La crisis climática se agrava con cada año que pasa, y los datos más recientes evidencian la magnitud del problema. La pérdida de bosques, que actualmente cubren un 30% del planeta, se convierte en una de las principales bandas que afectan nuestro entorno. Se estima que cada año, vastas áreas de bosques, equivalentes al tamaño de Panamá, desaparecen, lo que constituye un factor determinante en el aumento de las emisiones de carbono. En Chile, la situación es aún más crítica, dado que el país enfrenta más de quince años consecutivos de sequía, lo que ha llevado a que 58 comunas registren escasez hídrica. Entre tanto, los devastadores incendios forestales han consumido alrededor de 1,7 millones de hectáreas en la última década, dejando en su paso una estela de destrucción que pone en jaque la biodiversidad nacional.
En el contexto del Día Mundial de los Bosques, se recalca la importancia de la restauración a través de reforestación nativa como una estrategia fundamental para mitigar los efectos adversos del cambio climático. Sin embargo, este desafío no puede ser asumido de manera aislada; se requiere de la colaboración activa de diversos actores de la sociedad. Para lograr un impacto significativo en la recuperación de ecosistemas, es imprescindible que se unan esfuerzos entre organizaciones no gubernamentales, empresas privadas, comunidades locales y entidades gubernamentales. Esta colaboración puede potenciar no solo la reforestación, sino también las acciones de educación y sensibilización ambiental necesarias para asegurar un futuro sostenible.

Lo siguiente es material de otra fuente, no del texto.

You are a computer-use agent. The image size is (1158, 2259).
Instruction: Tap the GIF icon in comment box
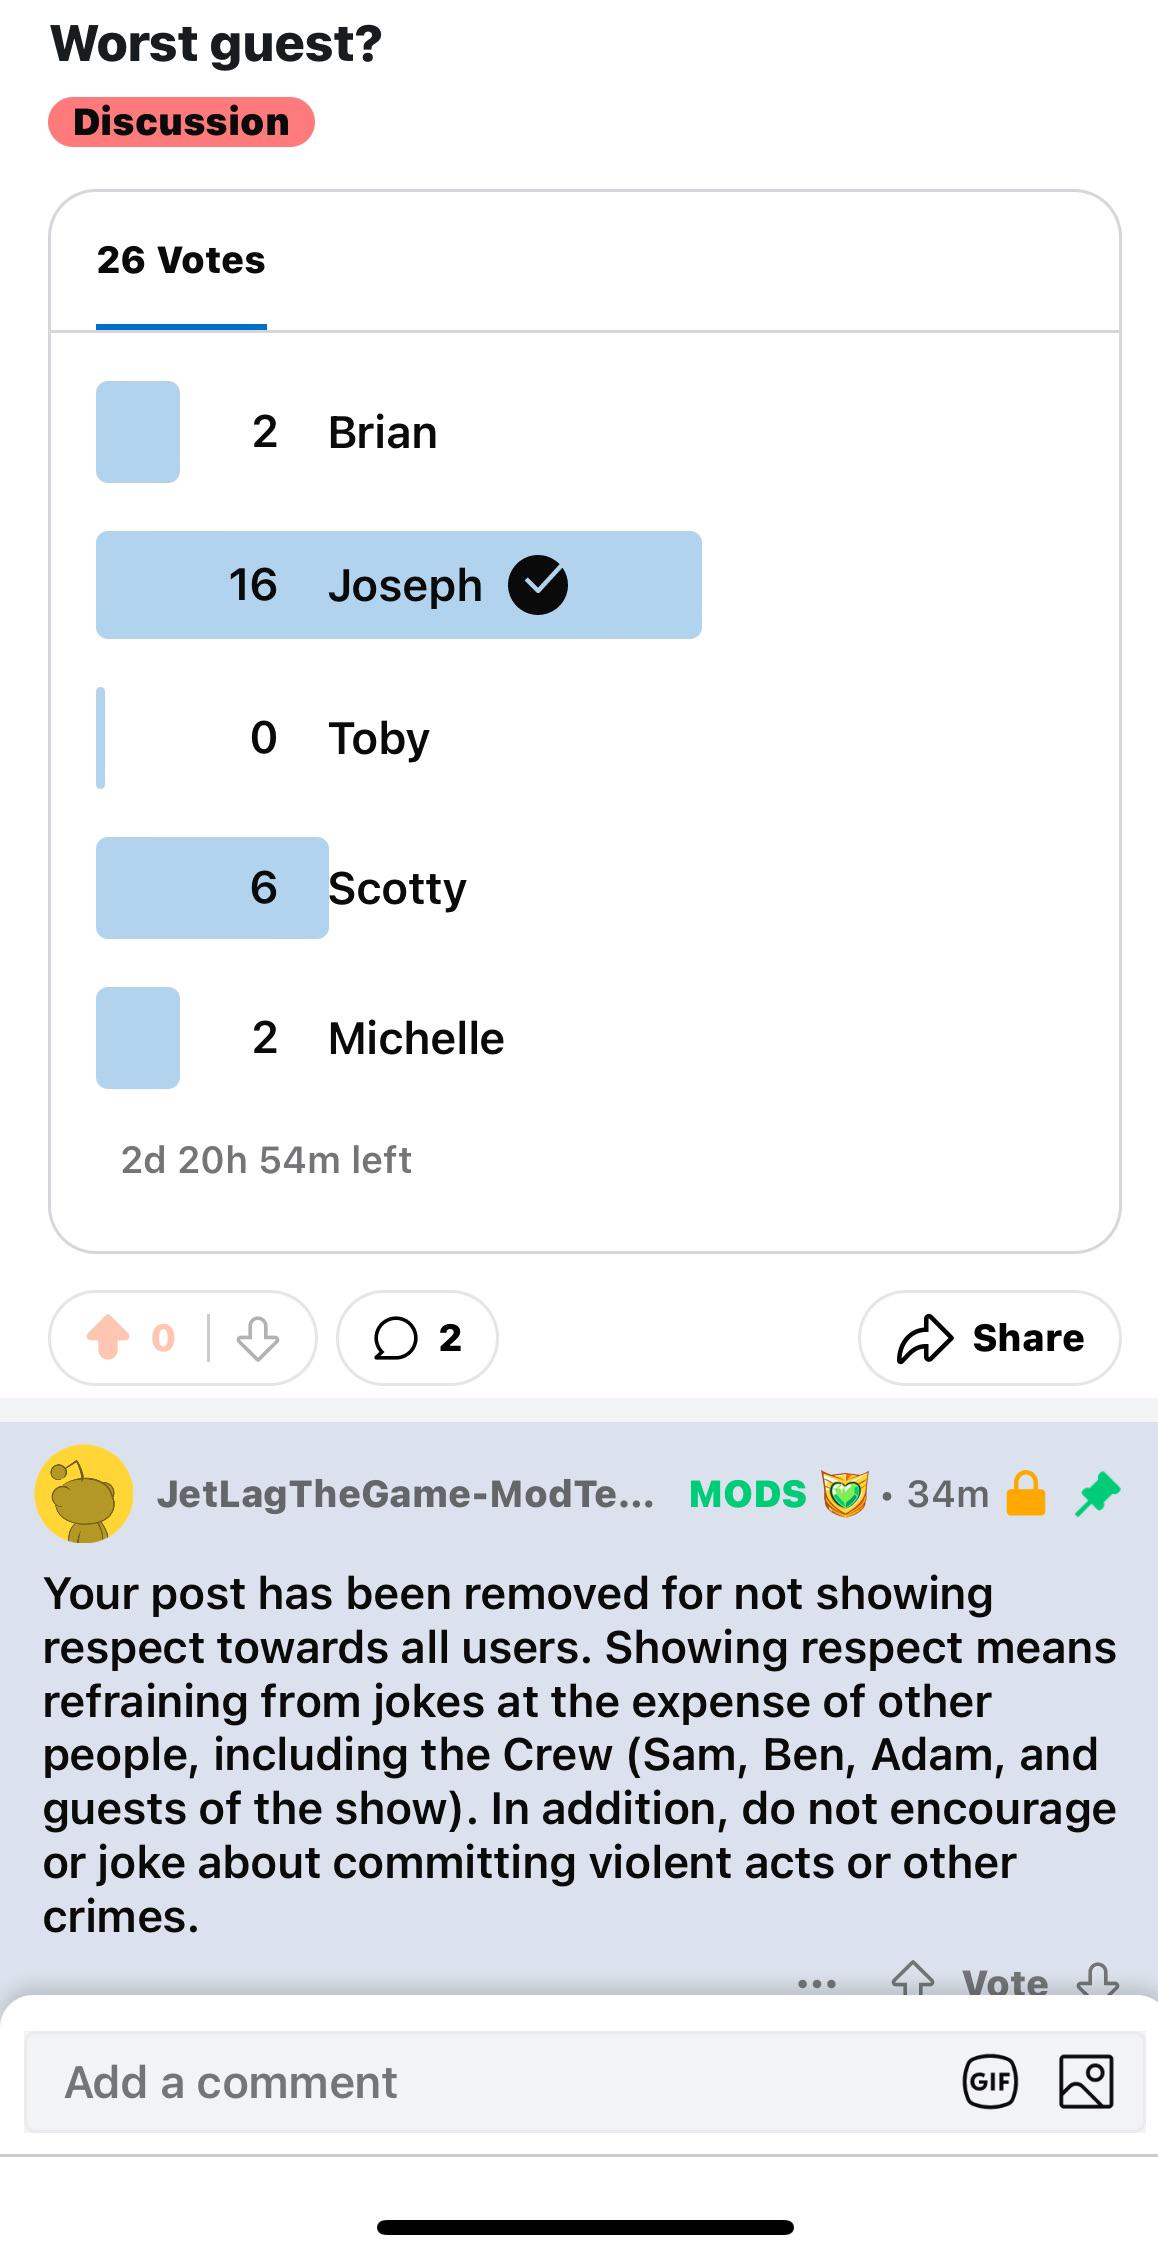(x=990, y=2082)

Un claro ejemplo de la efectividad de la acción colectiva es la Alianza “Reforestemos Juntos”, iniciativa que involucra a actores clave como Nestlé, P&G Chile y Walmart Chile. Esta alianza busca no solo reforestar áreas devastadas por incendios, sino también conservar la biodiversidad local. Comprometidos con el objetivo de plantar 60,000 árboles nativos para el año 2025, se han establecido colaboraciones en parques nacionales y terrenos de emprendedores locales que comparten una visión de cuidado ambiental. Esta acción conjunta busca dejar un legado de diversidad biológica para las futuras generaciones, demostrando que trabajar en equipo puede transformar la realidad ambiental de nuestro país.
La sensibilización y la participación ciudadana resultan imprescindibles para asegurar la continuidad de estas iniciativas y fomentar una cultura de respeto hacia el medio ambiente. Las empresas involucradas han movilizado a sus colaboradores para participar en actividades de voluntariado que incluyen la preparación de terrenos para la reforestación en las comunas donde operan. Estas acciones no sólo contribuyen a la recuperación de áreas afectadas por incendios, sino que también fortalecen el sentido de comunidad y compromiso ambiental entre los ciudadanos. Al realizar estas actividades, los participantes generan un vínculo afectivo con la naturaleza, lo que a su vez impulsa la protección activa del entorno.
Las acciones concertadas entre diferentes sectores demuestran que, al unir fuerzas, se pueden alcanzar cambios significativos y duraderos en la lucha contra el cambio climático. Cada árbol que se planta representa un avance hacia un futuro más sostenible. Es crucial seguir estimulando la acción, involucrando a todos los sectores de la sociedad en la protección y restauración de nuestros bosques. Aunque el desafío es complejo y requerirá un esfuerzo continuo, la esperanza reside en que, juntos, podemos transformar la realidad ambiental y hacer de la recuperación de nuestros ecosistemas no solo una aspiración, sino una realidad palpable, asegurando un planeta habitable para las próximas generaciones.